Government Seeks Clinicians' Input In Drug Abuse Research Agenda
A federal agency is funding a practice research initiative whose goal is to enhance communication between substance abuse researchers and clinicians to ensure that research studies are relevant to the needs of those who treat drug abusers.
Too often, wide gaps separate substance abuse researchers, policymakers, and treatment providers, said Mady Chalk, Ph.D., director of the Office of Managed Care at the federal Center for Substance Abuse Treatment (CSAT).
"Either treatment research is not relevant to practitioner needs or research findings are simply not being implemented," Chalk observed at a conference sponsored by CSAT’s Advisory Council last month in Bethesda, Md.
"We’ve finished working on the general-principles level," agreed Alan Leshner, Ph.D., director of the National Institute on Drug Abuse, speaking specifically about substance abuse prevention. He noted, however, that his remarks applied to treatment research as well.
"Now we have to see what works for whom under what circumstances. The local context must be assessed and then programs modified to fit," he said.

- TASK DETAILS:
Resume the news article on the drug abuse research initiative, picking up right after its final sentence.

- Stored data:
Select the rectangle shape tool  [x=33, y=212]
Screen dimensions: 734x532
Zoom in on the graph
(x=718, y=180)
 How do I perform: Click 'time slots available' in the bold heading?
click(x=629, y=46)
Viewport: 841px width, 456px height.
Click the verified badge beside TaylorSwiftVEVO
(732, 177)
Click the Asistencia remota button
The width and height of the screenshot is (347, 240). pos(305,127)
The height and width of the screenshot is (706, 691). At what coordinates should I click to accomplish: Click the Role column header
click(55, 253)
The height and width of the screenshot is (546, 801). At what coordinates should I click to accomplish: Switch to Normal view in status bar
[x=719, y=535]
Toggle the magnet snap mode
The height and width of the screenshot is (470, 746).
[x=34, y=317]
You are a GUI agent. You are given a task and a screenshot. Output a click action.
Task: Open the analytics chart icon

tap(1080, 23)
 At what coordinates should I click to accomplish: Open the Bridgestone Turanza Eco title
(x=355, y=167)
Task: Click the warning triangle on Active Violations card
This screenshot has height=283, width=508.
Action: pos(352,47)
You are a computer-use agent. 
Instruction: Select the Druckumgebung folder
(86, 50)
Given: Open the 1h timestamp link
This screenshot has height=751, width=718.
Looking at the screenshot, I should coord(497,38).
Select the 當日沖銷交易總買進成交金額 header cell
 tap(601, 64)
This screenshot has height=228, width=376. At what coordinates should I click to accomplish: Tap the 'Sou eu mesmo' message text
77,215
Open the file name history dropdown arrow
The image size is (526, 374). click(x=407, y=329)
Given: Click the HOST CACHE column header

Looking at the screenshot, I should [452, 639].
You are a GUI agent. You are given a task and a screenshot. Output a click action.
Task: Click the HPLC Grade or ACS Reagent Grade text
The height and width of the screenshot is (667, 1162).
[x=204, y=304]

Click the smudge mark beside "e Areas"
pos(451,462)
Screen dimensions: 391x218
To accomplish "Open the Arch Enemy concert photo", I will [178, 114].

- TASK ANSWER:
Typically, said Chalk, community-based groups have to tell researchers that the kind of research they are proposing to do with, or for, the providers does not meet their needs. "This is one problem we as a field have not solved."
As an example, Chalk cited the case of clinicians in New York State who are seeking "best practices" for retaining patients in treatment programs. A federal official told them that research on retention was "inadequate." This, said the providers, was exactly the point—that the research they needed to solve their problem did not exist.
In an effort to bridge this gap, late in 1999 the Office of Managed Care funded a series of nine practice research collaboratives (PRCs). Their goal, said Chalk, is to create an infrastructure for community-based treatment research studies that are relevant to local provider needs. The grant program grew out of an Institute of Medicine report, "Partnerships for a Changing Environment," for which CSAT was the prime funder and which Chalk directed.
"The idea," said Chalk, "was to motivate local providers by asking research questions they’re interested in."
Nine one-year grants were awarded: one each in Iowa, California, Louisiana, Georgia, New York, Florida, and Arizona and two in Portland, Ore., one of which will be specifically focused on Native Americans. The initial grants will serve to establish networks, assess needs, set knowledge development and application agendas, study how to apply and disseminate knowledge, and devise a three-year implementation plan. The implementation grants will be limited to the existing grantees, said Frances Cotter, a social science analyst with the Office of Managed Care.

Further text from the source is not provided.